=== SELECTED EXTRACT ===

Las Vegas wants to study privatizing the city's detention center as part of an effort to find ways to cut costs in a time of declining tax revenues and budget deficits.
Saving that money could come at some cost, though, contends the Las Vegas Peace Officers Association, the union that represents city corrections employees. The group took out a full-page newspaper ad in Sunday's Review-Journal denouncing the idea, saying that "public safety should never be for sale."
Deputy City Manager Orlando Sanchez emphasized that the study represents the beginning of the process.
"This is simply a study," he said. "This is an audit of how we operate and if it makes sense for us to go out there and see if there's a market for a private operator."
Still, the city's long-running desire to get concessions from the city's four bargaining units figures into the mix.
"We have been very fortunate with some of our bargaining units," Sanchez said. The firefighters union conceded some pay raises and other cuts, and the city agreed not to study privatizing emergency medical services for the next two years.
"We're looking at all avenues," Sanchez said. "If we're successful with our bargaining units coming to some sort of concessions, a lot of these processes will not have to occur."
Tracy Valenzuela, president of the Peace Officers Association, said dollar signs should not drive the corrections discussion.
"Privatization should not be driven by economics," she said. "We're talking about public safety here."
Privately run prisons are not new. Corrections Corporation of America, founded in the early 1980s, has contracts covering 75,000 detainees in more than 60 facilities across the nation, many of them concentrated in Texas and the Southeast.
GEO Group, another industry leader, manages or owns 117 corrections, detainee or treatment facilities totaling about 80,000 inmate beds.
Corrections Corp. is set to open a 1,072-inmate prison in Nye County on Oct. 1 that will house inmates under a contract with the U.S. Marshals Service. County officials have welcomed the company, touting the 234 new jobs it's bringing to an area that needs them.
The company used to operate the Florence McClure Women's Correctional Center, previously known as the Southern Nevada Women's Correctional Facility, in North Las Vegas. The Tennessee-based company opted not to keep the contract in 2004, citing high medical costs for inmates.
State officials declared that the private experiment had failed and faulted the company for mental health and dental care provided as a "shambles." The state took over the facility.
If Las Vegas goes down the privatization route, "you've got to be careful," said Ken Kopczynski, executive director of the Private Corrections Working Group, which is critical of private detention.
"If it sounds too good to be true, it probably is," he said.
One of the main pitfalls is inadequate oversight and access to records, he said.
Should privatization be considered, officials also need to look at how well-trained and experienced the corrections personnel will be, he said.
"Do you want professionals to do it, or do you want a guard who was hired at $8.50 an hour?" Kopczynski said. "Ask all the vendors what their turnover rates are. Will they release that information? Do they even keep it?"

===

■ ACTIONS TO TAKE ■
1. From the piece on privatizing the Las Vegas detention center, write out the passage starting with "State officials declared" and going on through "be, he said.".
2. In the piece on privatizing the Las Vegas detention center, how many new jobs is the Corrections Corp. prison in Nye County bringing?

=== DATA FOR REVIEW ===

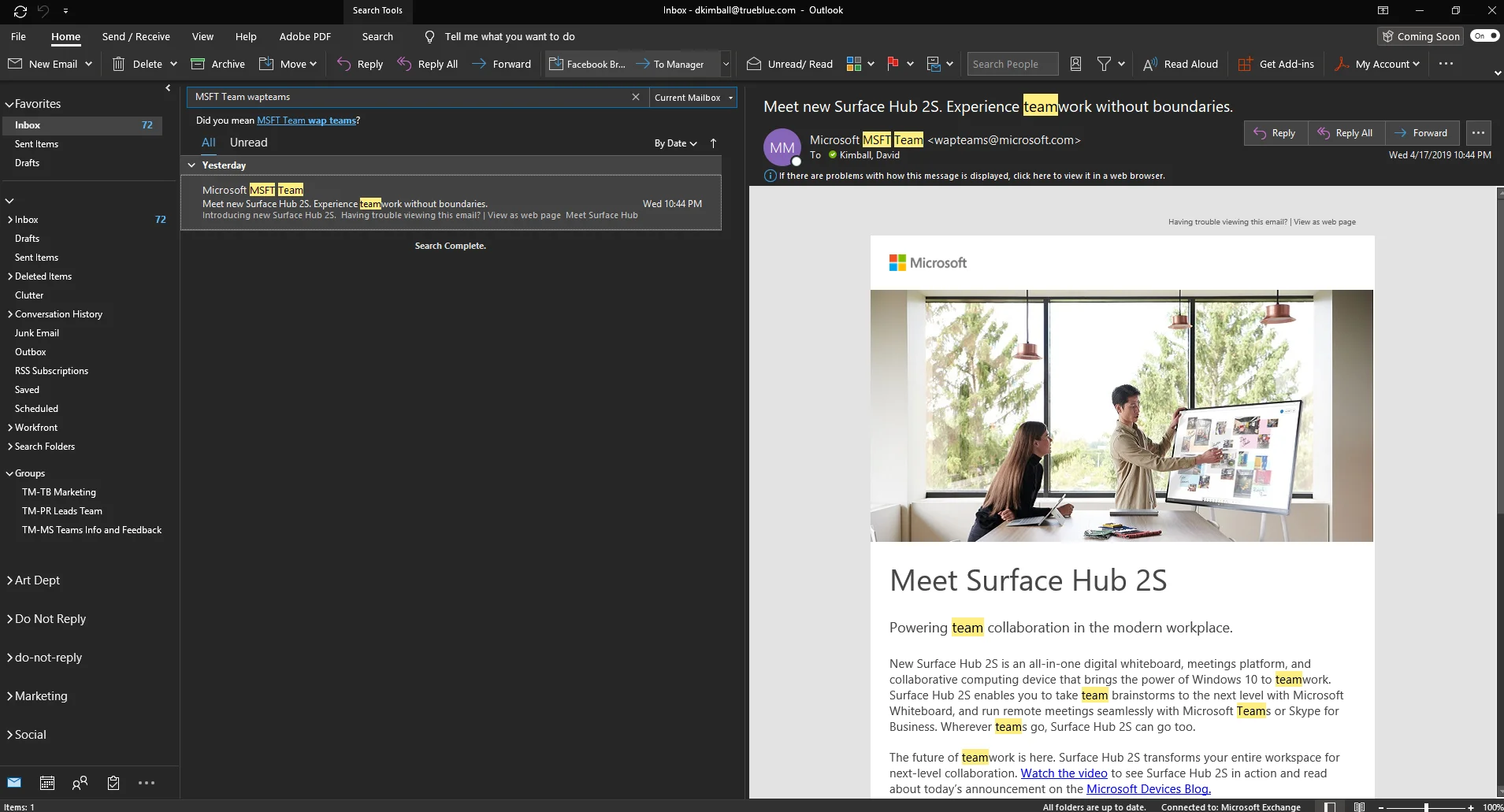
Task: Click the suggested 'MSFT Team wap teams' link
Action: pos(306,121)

===
=== DATA FOR REVIEW ===

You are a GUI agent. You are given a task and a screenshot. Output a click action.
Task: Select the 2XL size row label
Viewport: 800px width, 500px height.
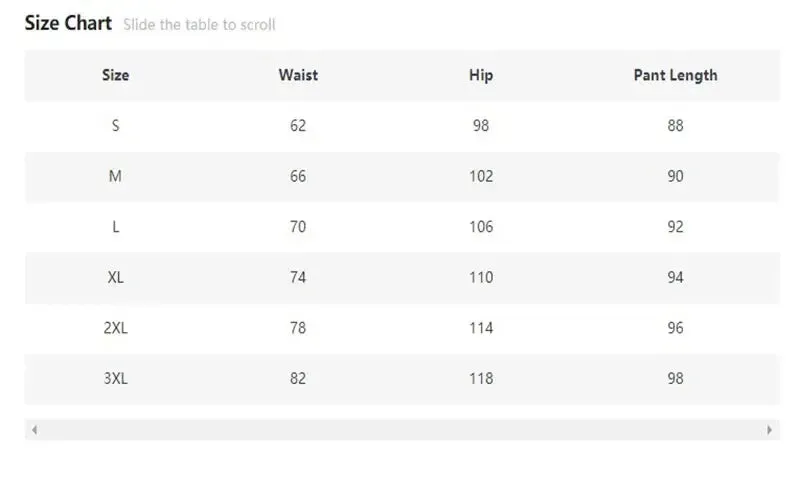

===

■ ANSWERS TO THE EXERCISE ■
1.
State officials declared that the private experiment had failed and faulted the company for mental health and dental care provided as a "shambles." The state took over the facility.
If Las Vegas goes down the privatization route, "you've got to be careful," said Ken Kopczynski, executive director of the Private Corrections Working Group, which is critical of private detention.
"If it sounds too good to be true, it probably is," he said.
One of the main pitfalls is inadequate oversight and access to records, he said.
Should privatization be considered, officials also need to look at how well-trained and experienced the corrections personnel will be, he said.

2. 234 new jobs